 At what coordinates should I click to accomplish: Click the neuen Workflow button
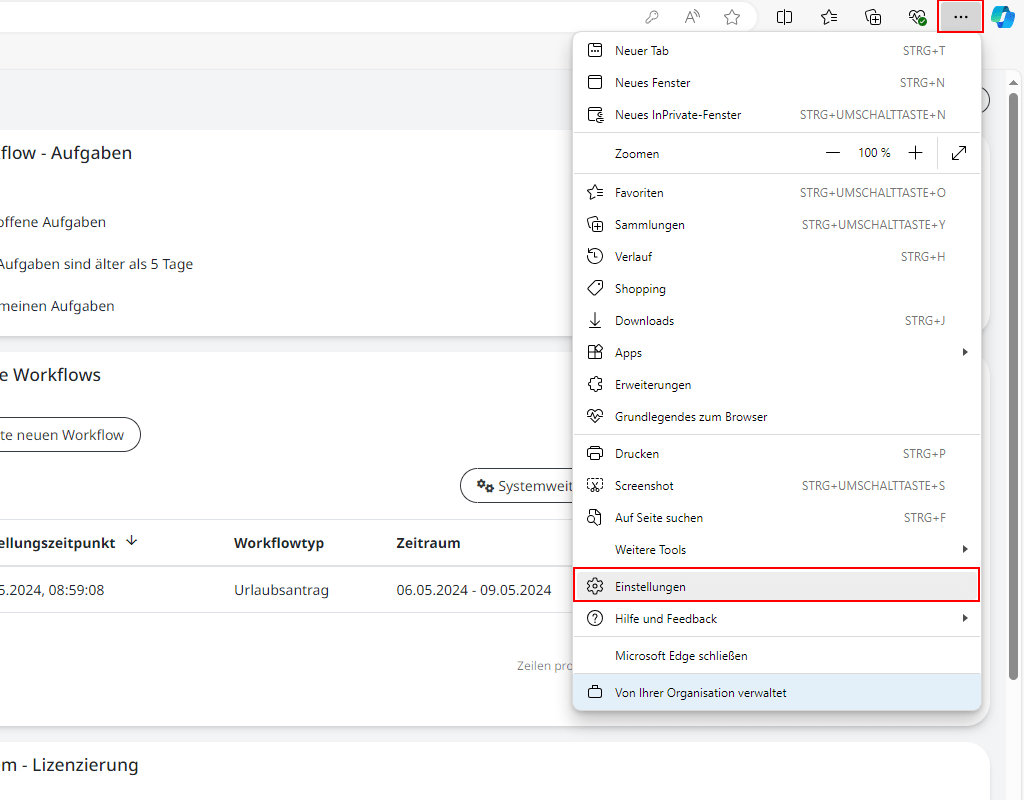[68, 435]
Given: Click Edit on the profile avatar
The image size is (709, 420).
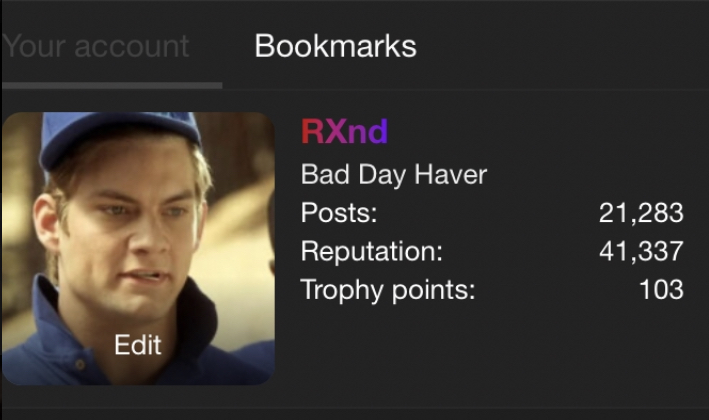Looking at the screenshot, I should coord(137,345).
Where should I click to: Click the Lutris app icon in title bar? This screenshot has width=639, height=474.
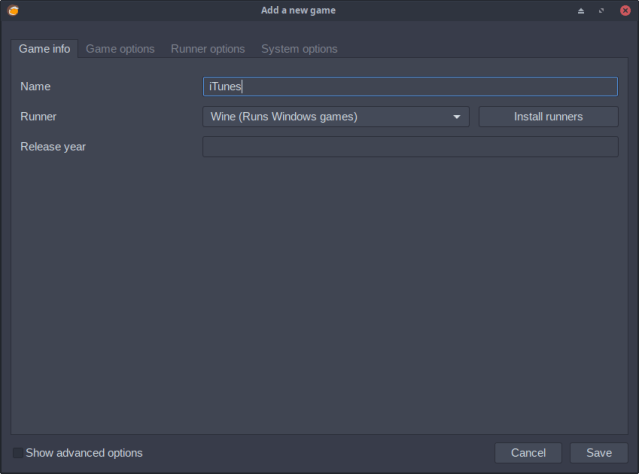[11, 10]
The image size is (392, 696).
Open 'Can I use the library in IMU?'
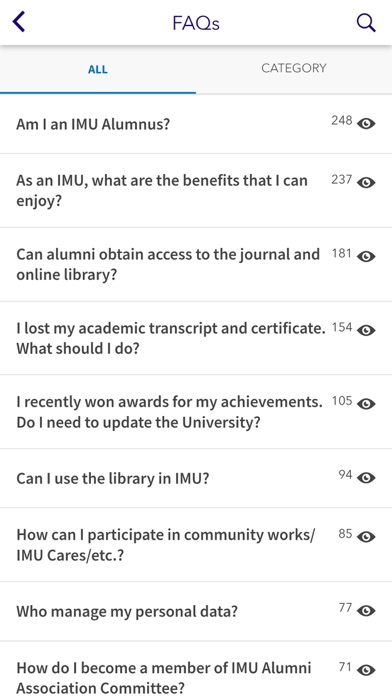pyautogui.click(x=196, y=478)
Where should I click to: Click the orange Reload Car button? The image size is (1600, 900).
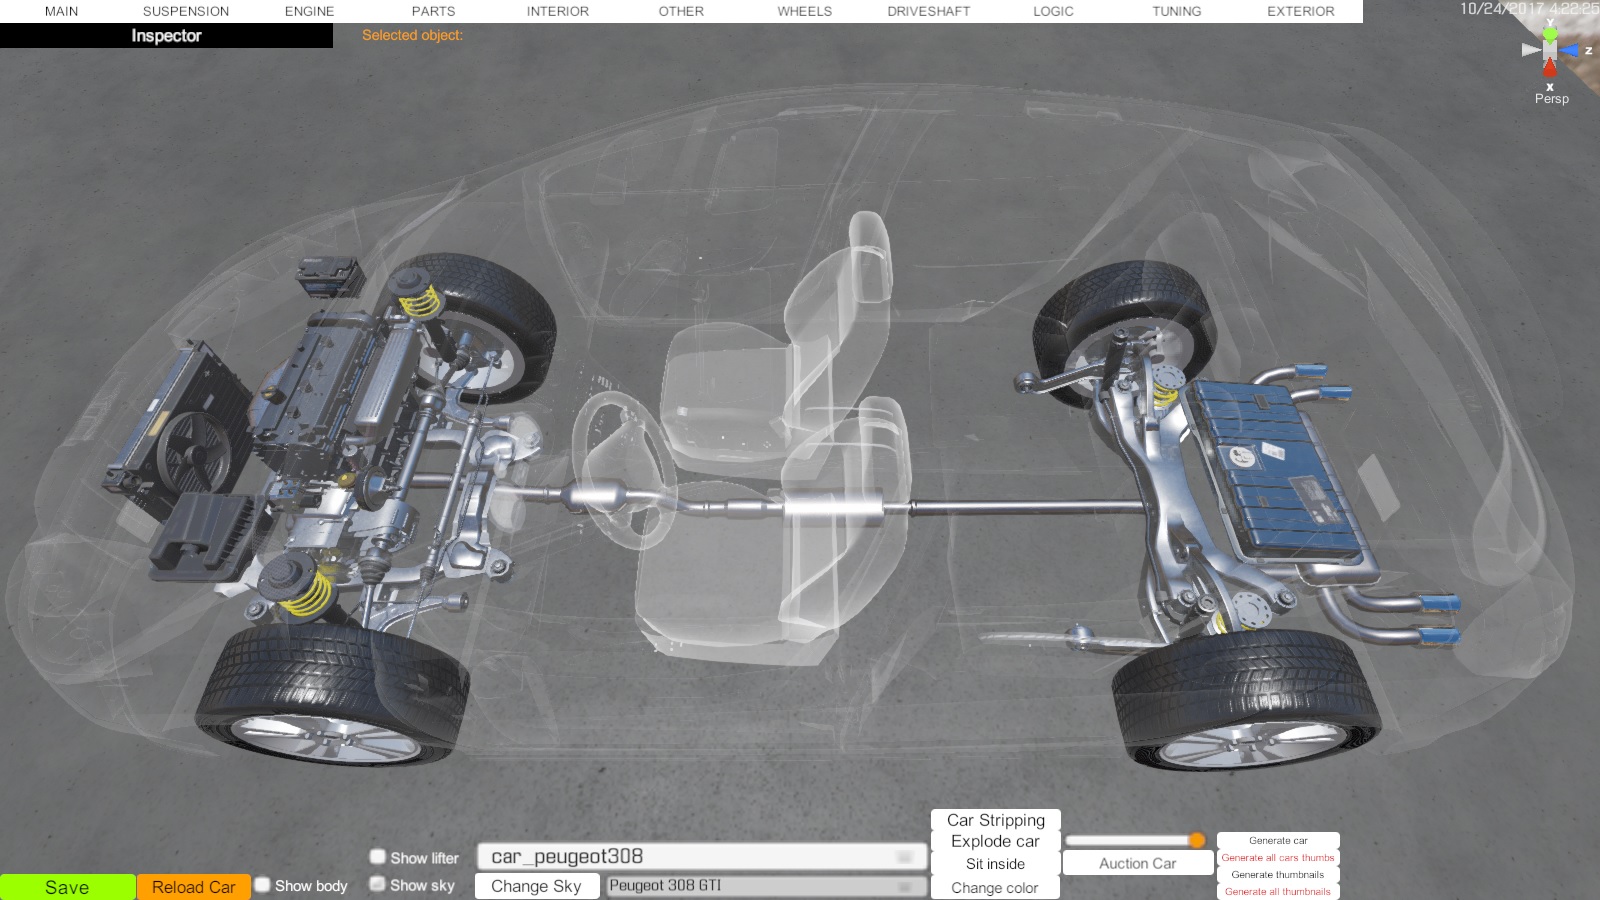[x=193, y=887]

+++++

What you should do » Omit the pictures and restate the rest of the records verbatim.

Task response »
 At what coordinates should I click to accomplish: Click the neuen Workflow button
[68, 435]
Given: Click Edit on the profile avatar
The image size is (709, 420).
Looking at the screenshot, I should coord(137,345).
Where should I click to: Click the Lutris app icon in title bar? This screenshot has width=639, height=474.
[11, 10]
The image size is (392, 696).
Open 'Can I use the library in IMU?'
pyautogui.click(x=196, y=478)
Where should I click to: Click the orange Reload Car button? The image size is (1600, 900).
[x=193, y=887]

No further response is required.